Hybrid Architecture for the Win
┌─────────────────────┐
│ EventBridge (cron) │
└──────────┬──────────┘
│
┌────────▼────────┐
│ ECS Tasks │
│ (Token Updater)│
└────────┬────────┘
│
┌────────▼────────┐
│ DynamoDB Table │
└────────┬────────┘
│
┌──────────▼──────────┐
│ Lambda / API Layer │
│ (Reads Cached Token)│
└─────────────────────┘
- EventBridge triggers periodic token updates
- ECS Tasks / Lambdas refresh tokens asynchronously
- DynamoDB serves as the authoritative store
- ElastiCache / Lambda extension caches hot credentials locally
Cost Comparison Summary
| Service | Monthly Cost (130 Clients) | Notes |
|---|---|---|
| Secrets Manager | ~$52 | $0.40/secret/month |
| SSM Parameter Store | $0 | Throttling at 40 TPS |
| DynamoDB (On-Demand) | $10–15 | Millions of reads/writes |
| S3 (Optional Archive) | < $1 | Long-term storage only |
Key Takeaways & Best Practices
- Always encrypt at rest with AWS KMS
- Use DynamoDB TTL for token expiration
- Cache credentials in-memory to reduce read load
- Implement exponential backoff for retries
- Use CloudWatch alarms for throttling and write failures
- Test load before production deployment
- For relational metadata, consider Aurora Serverless v2
Summary
Credential storage isn’t just a security problem — it’s a scalability and cost optimization challenge.

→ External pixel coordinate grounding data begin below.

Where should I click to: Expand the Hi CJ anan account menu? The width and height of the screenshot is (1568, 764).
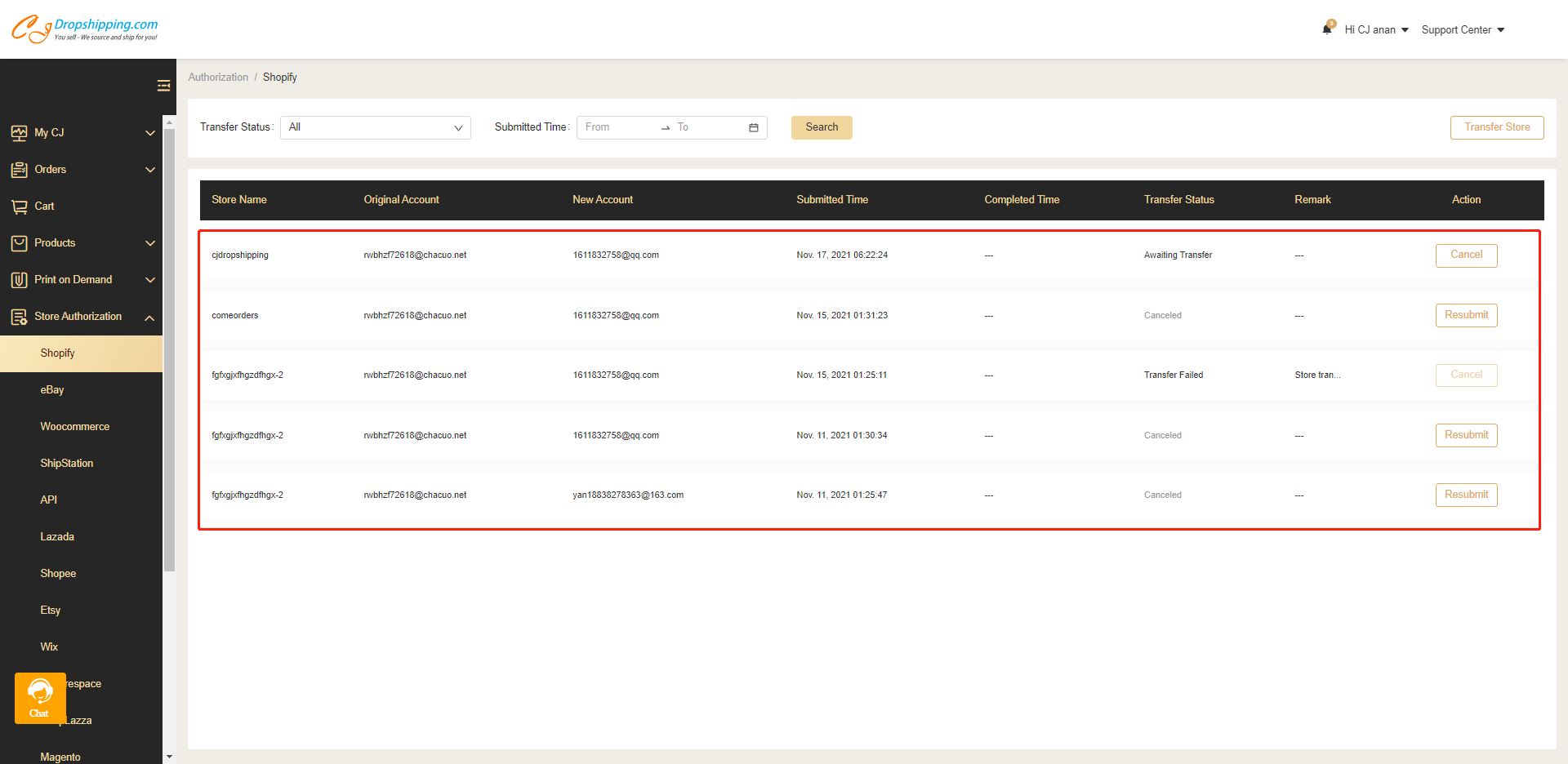pos(1372,29)
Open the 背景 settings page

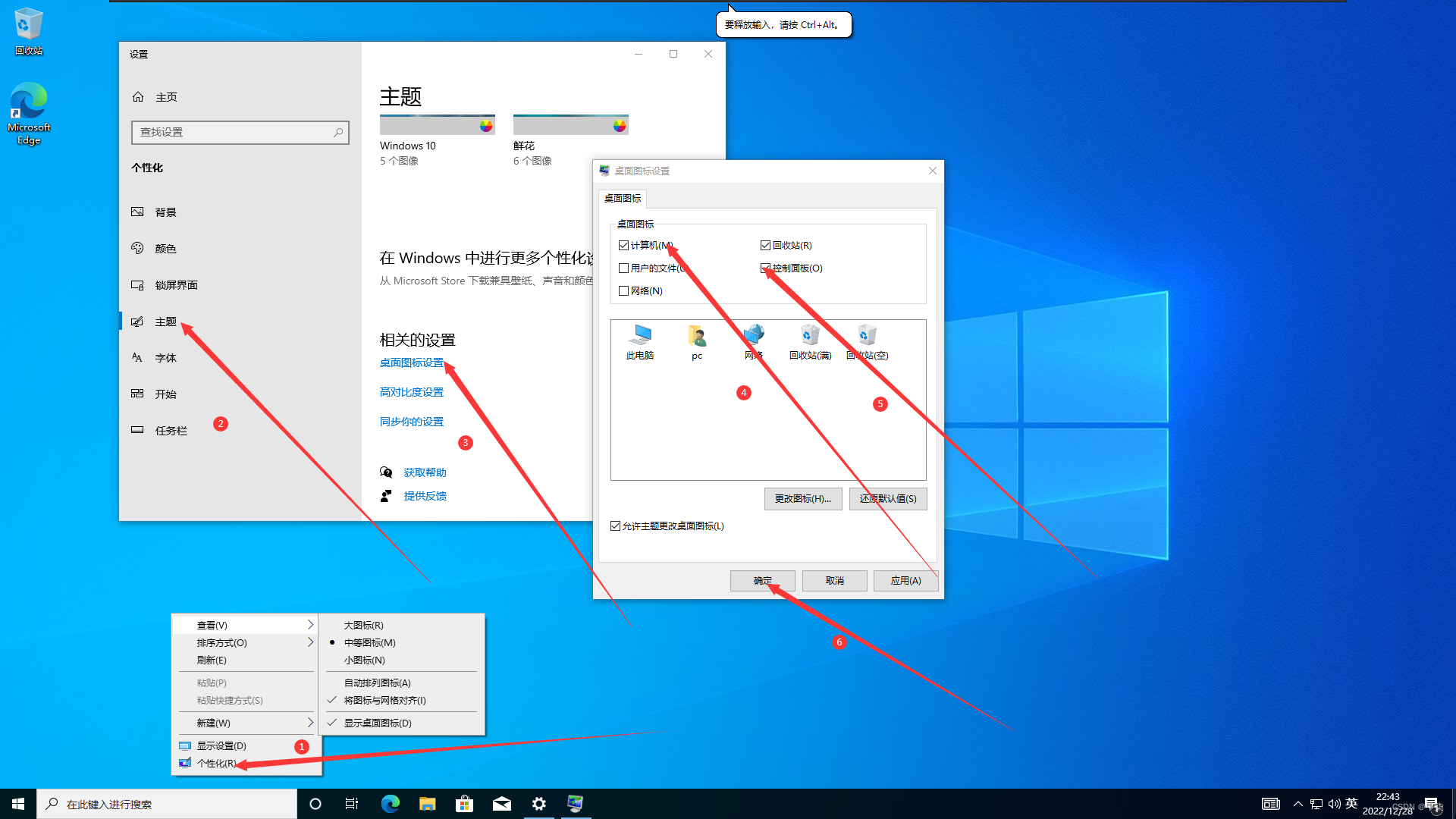click(x=165, y=212)
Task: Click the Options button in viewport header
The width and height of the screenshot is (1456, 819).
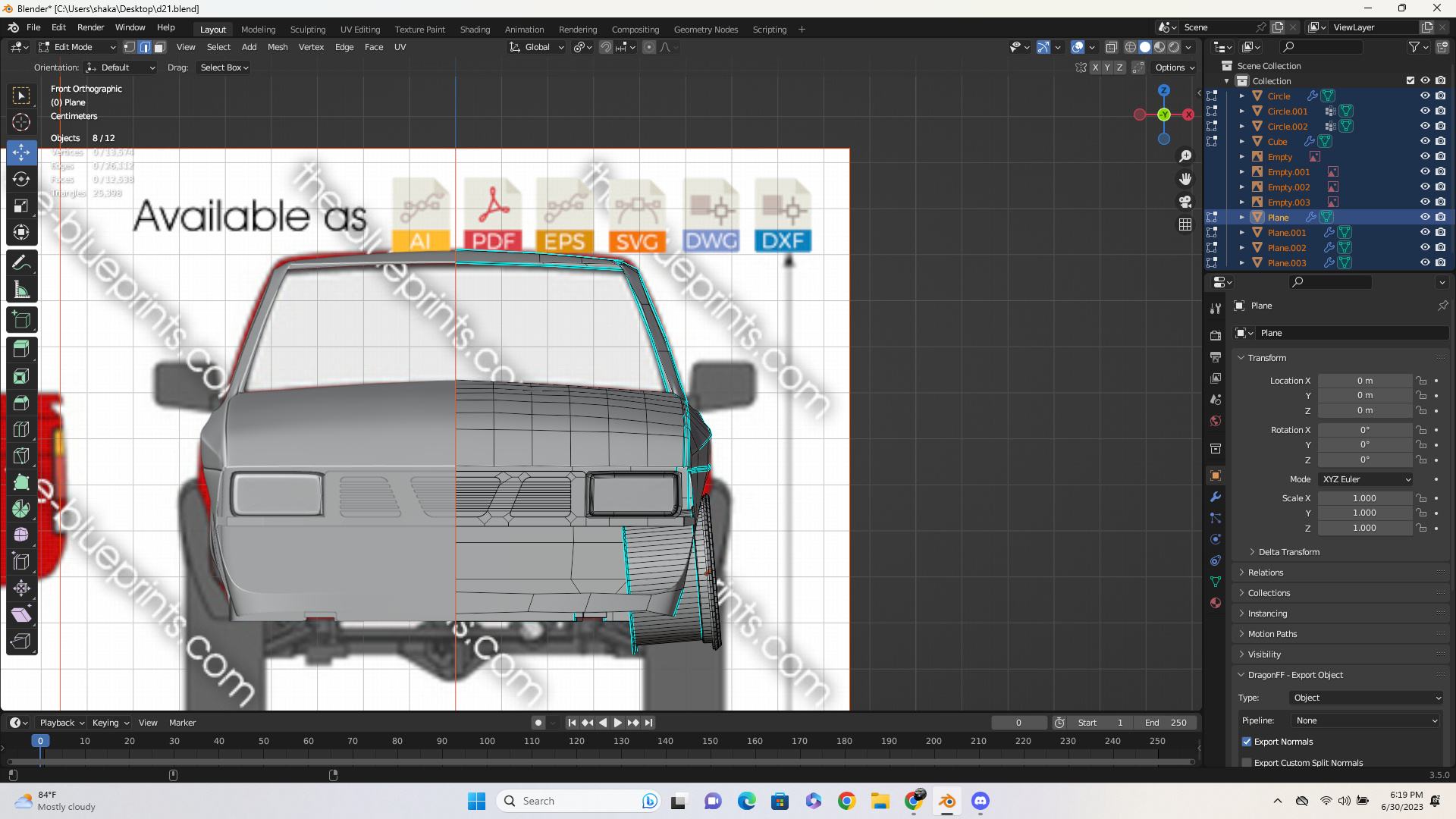Action: click(x=1175, y=67)
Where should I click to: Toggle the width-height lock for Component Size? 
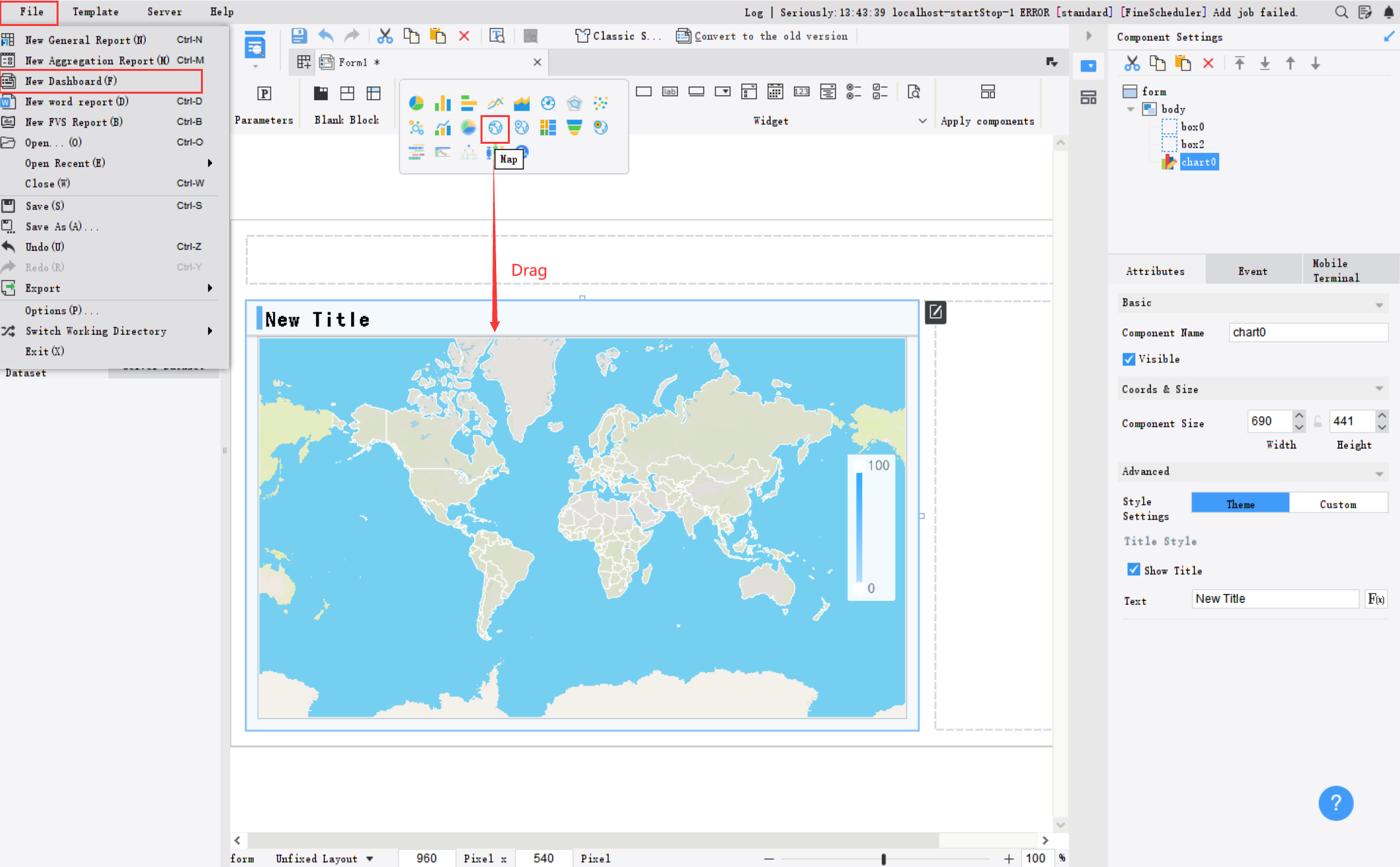1317,421
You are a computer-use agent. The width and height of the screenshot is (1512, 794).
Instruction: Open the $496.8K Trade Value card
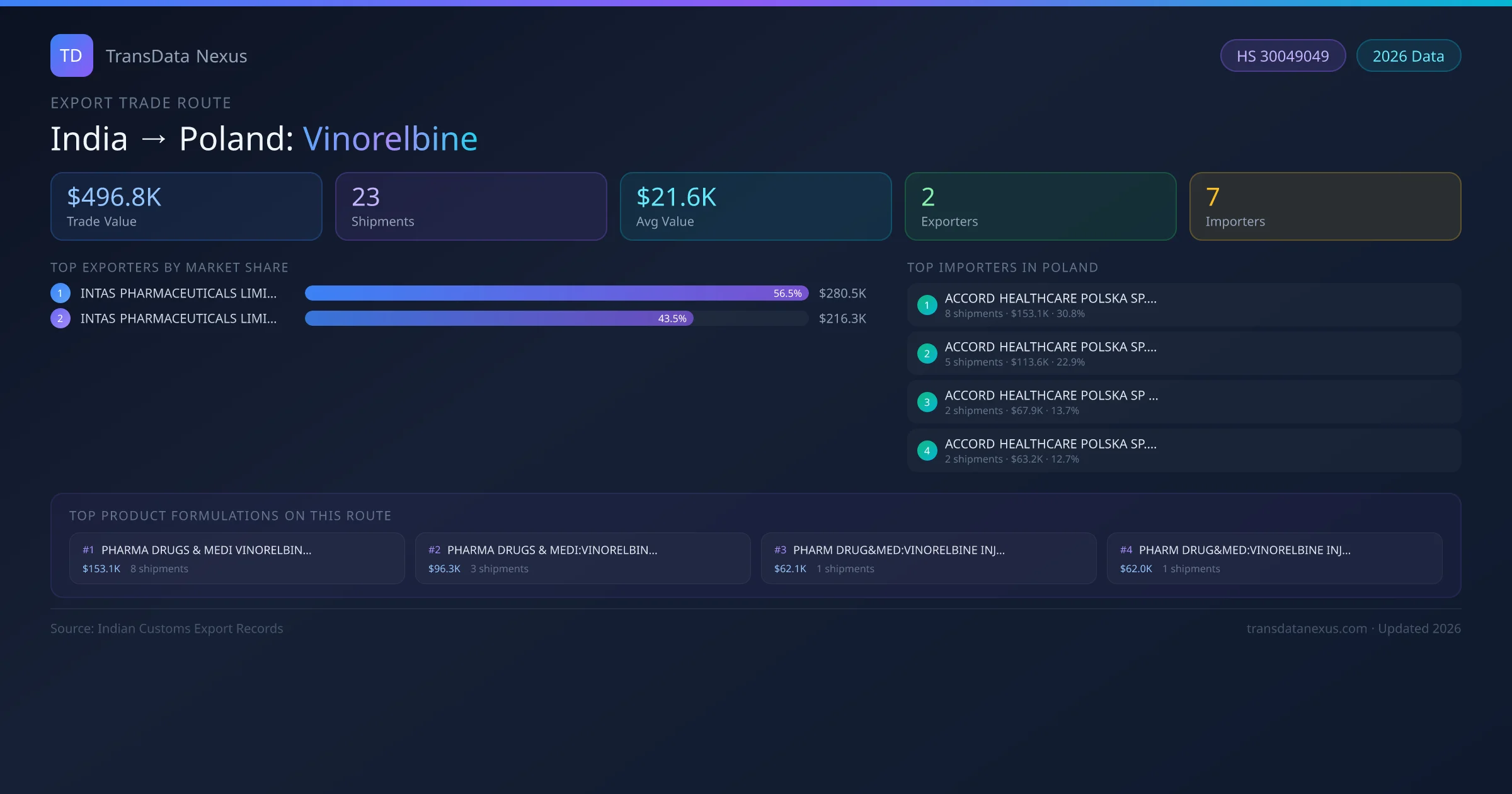tap(186, 206)
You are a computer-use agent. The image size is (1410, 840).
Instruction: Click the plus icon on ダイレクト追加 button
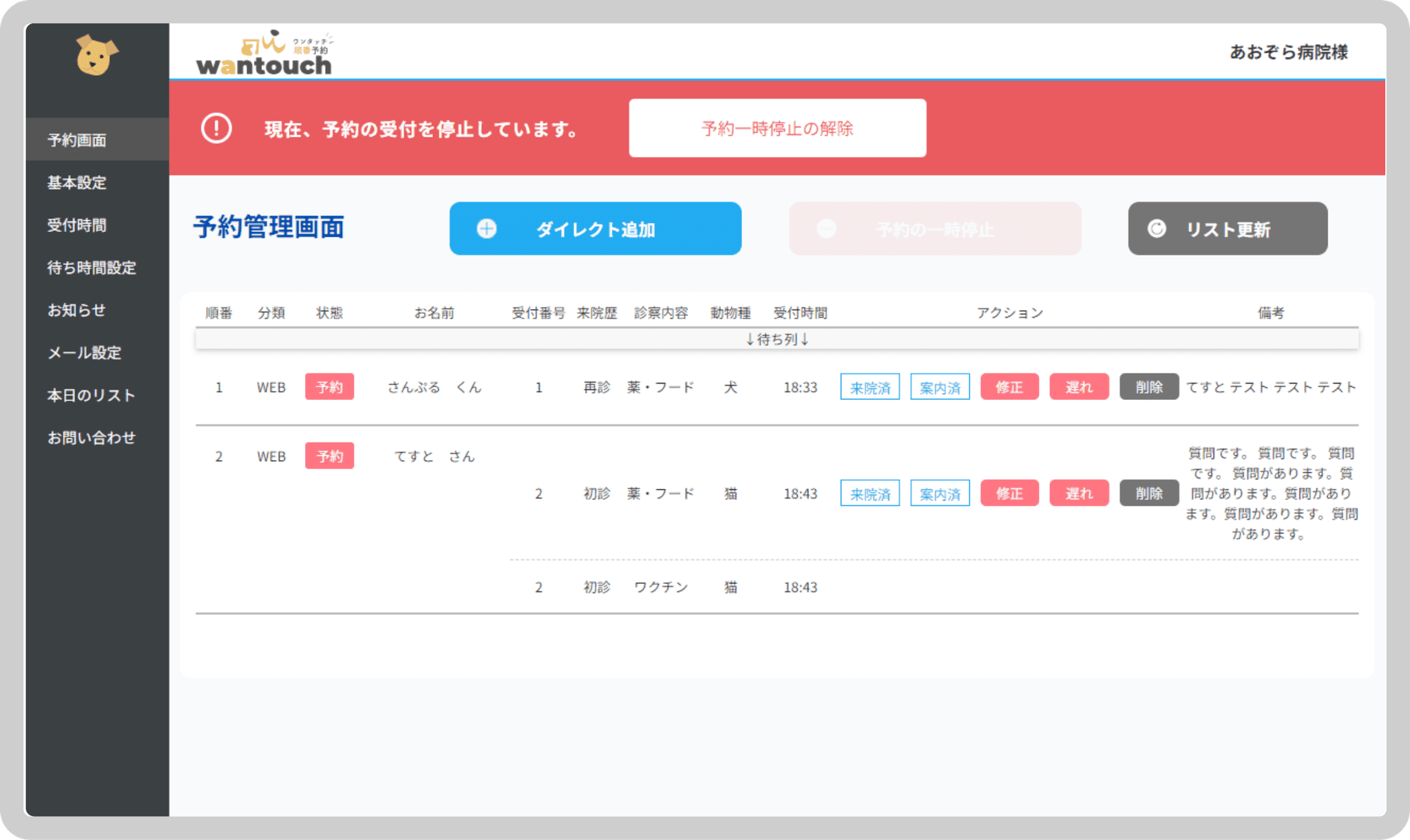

- Secrets Manager is great for low-frequency, sensitive secrets.
- Parameter Store works for small workloads but throttles at scale.
- DynamoDB strikes the right balance: fast, cheap, scalable, and secure.
When your workloads scale, your secret store should too — and that’s where DynamoDB often wins.